Fot. REUTERS/Alexander Nemenov
– Wierzymy, że ten dialog doprowadzi do pokoju. A jeśli tak się stanie, to era globalnej gospodarki, definiowana przez sankcje, również się skończy – stwierdził szef MSZ Węgier po wizycie w Moskwie. Co jeszcze powiedział?
Szef MSZ Węgier po wizycie w Moskwie. „Chcemy zapewnić sobie najlepszą pozycję”
Péter Szijjártó zabrał głos po wizycie w Moskwie. – Plan pokojowy postrzegamy jako bardzo poważny promyk nadziei. Z całego serca popieramy trwający dialog amerykańsko-rosyjski w tej sprawie. Wierzymy, że ten dialog doprowadzi do pokoju.

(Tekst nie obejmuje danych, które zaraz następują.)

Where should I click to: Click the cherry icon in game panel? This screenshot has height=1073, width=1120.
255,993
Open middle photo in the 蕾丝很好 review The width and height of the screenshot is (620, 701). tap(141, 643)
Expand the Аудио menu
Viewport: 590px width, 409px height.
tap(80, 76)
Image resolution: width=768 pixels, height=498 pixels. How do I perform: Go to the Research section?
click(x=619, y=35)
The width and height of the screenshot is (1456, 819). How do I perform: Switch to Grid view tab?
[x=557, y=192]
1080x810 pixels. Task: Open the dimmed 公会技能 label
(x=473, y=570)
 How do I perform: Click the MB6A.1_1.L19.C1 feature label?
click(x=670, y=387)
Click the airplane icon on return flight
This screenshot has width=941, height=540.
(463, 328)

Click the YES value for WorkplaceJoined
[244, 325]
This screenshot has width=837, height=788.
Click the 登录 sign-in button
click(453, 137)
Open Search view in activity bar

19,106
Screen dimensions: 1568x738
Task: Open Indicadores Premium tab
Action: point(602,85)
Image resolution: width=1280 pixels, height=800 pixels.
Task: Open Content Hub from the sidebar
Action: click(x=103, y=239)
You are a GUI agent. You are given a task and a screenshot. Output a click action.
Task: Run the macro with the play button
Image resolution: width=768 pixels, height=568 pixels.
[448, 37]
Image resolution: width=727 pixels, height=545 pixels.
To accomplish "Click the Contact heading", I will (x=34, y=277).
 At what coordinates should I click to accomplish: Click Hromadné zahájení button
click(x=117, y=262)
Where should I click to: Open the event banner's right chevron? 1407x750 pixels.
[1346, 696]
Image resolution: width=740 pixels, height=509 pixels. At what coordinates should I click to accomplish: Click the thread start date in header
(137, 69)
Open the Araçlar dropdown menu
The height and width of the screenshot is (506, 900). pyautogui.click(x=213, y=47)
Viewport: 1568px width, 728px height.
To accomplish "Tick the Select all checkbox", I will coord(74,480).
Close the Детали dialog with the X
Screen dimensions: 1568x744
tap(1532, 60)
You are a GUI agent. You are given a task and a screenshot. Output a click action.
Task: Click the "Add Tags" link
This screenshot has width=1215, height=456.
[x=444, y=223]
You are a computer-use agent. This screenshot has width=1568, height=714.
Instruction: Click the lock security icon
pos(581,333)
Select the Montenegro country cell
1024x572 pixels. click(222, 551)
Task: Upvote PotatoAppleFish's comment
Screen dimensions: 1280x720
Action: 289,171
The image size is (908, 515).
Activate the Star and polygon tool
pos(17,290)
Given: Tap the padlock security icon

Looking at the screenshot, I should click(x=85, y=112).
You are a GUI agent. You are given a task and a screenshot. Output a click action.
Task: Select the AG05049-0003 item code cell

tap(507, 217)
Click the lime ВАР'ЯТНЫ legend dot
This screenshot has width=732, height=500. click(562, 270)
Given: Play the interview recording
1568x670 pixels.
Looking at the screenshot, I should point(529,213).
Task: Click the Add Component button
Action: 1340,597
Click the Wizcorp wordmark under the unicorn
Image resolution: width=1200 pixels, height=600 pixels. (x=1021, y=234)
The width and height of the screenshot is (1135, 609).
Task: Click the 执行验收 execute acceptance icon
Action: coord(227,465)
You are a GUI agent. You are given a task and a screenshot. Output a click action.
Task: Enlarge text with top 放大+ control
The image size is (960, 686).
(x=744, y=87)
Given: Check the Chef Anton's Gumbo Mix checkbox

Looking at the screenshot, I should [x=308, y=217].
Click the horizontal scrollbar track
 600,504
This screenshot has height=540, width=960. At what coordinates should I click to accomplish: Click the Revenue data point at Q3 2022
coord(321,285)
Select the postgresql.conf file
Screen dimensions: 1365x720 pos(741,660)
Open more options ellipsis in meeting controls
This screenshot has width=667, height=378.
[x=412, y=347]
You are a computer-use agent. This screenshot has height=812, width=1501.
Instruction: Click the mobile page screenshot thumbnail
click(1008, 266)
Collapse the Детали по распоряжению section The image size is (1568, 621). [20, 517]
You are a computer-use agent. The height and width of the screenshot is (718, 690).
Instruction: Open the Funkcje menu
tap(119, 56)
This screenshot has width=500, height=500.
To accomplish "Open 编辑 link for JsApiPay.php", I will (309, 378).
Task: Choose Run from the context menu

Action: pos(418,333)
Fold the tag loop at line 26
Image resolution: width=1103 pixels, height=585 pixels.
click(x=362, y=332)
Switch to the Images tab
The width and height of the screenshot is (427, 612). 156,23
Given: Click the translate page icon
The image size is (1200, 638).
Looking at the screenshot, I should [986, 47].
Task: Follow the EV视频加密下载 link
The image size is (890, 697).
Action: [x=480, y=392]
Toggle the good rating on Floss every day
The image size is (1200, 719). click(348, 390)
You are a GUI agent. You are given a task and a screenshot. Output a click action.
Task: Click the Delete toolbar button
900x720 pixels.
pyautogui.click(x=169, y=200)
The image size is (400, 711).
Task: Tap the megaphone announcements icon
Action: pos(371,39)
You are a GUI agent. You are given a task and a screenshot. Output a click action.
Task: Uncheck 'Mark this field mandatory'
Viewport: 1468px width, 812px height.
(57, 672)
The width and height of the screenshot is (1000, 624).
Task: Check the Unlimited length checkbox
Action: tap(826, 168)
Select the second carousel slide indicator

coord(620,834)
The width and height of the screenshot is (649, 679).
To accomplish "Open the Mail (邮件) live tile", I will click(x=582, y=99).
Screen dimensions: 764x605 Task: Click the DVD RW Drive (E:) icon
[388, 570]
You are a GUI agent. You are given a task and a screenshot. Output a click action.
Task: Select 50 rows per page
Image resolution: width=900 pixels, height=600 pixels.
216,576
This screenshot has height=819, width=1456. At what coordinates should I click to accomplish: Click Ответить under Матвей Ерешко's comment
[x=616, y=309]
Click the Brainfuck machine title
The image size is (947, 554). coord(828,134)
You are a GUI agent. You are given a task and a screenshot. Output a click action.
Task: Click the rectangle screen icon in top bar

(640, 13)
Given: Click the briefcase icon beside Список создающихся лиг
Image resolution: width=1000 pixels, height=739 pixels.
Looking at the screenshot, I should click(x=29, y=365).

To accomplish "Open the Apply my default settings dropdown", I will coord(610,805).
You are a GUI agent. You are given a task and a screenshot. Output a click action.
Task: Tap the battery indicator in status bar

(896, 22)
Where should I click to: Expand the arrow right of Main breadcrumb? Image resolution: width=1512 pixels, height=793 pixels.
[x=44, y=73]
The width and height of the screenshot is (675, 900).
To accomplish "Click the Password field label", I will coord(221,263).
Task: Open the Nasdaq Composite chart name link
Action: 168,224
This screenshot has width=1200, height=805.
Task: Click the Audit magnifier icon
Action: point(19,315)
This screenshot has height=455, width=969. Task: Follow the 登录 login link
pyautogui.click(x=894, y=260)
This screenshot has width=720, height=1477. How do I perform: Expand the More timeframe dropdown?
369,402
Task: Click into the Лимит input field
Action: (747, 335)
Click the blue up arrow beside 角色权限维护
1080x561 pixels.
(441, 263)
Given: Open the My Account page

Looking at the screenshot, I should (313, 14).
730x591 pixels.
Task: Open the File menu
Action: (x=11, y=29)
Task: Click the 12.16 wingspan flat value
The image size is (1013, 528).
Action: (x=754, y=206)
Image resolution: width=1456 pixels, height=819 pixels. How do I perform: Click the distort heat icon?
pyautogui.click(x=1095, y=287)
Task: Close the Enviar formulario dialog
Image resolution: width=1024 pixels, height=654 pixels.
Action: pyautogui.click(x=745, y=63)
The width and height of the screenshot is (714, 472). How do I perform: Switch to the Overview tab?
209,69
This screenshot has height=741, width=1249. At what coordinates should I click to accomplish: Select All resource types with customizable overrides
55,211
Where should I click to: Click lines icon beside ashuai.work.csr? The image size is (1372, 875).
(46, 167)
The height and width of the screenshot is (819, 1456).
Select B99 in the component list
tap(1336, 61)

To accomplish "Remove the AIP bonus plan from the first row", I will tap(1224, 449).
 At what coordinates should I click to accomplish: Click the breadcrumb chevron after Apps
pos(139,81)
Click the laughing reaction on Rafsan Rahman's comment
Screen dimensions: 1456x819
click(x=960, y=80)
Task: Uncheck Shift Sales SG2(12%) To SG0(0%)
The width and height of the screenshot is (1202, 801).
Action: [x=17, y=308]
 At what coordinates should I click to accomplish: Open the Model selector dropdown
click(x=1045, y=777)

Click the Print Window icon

A jeśli tak się stanie, to era globalnej gospodarki, definiowana przez sankcje, również się skończy – stwierdził szef MSZ Węgier. Dodał, że nałożone na Rosję sankcje wyrządziły już wystarczająco dużo szkód, szczególnie Europie, więc nadszedł czas, aby się ich pozbyć. – Nowa era globalnej gospodarki i globalnego handlu stwarza ogromne możliwości dla nas wszystkich i chcemy zapewnić sobie najlepszą pozycję startową – zapowiedział.
Szijjártó regularnie odwiedza Rosję. Tym razem był z 34 przedsiębiorcami
We wtorek (9 grudnia) węgierski minister spraw zagranicznych i handlu poleciał do stolicy Rosji. Péter Szijjártó poinformował, że w skład jego delegacji weszło 34 przedstawicieli węgierskiego biznesu, w tym sektora naftowego, którzy zainteresowani są współpracą gospodarczą z Rosją. Jak napisał, „kiedy wojna się skończy, światowa gospodarka będzie musiała wrócić do normy”, a wtedy otworzą się nowe, ogromne możliwości w stosunkach handlowych. Węgierski rząd chce być bowiem pionierem i namawia firmy do kontaktów z rosyjskimi przedsiębiorcami. Dzieje się to pomimo braku porozumień pokojowych w sprawie Ukrainy i ciągle obowiązujących sankcji na rosyjską gospodarkę. Węgierski minister spraw zagranicznych lata do Rosji regularnie, kilka razy w roku. Ostatni raz Szijjártó był w Moskwie kilkanaście dni temu, razem z premierem Viktorem Orbánem. Spotkał się wtedy z Władimirem Putinem.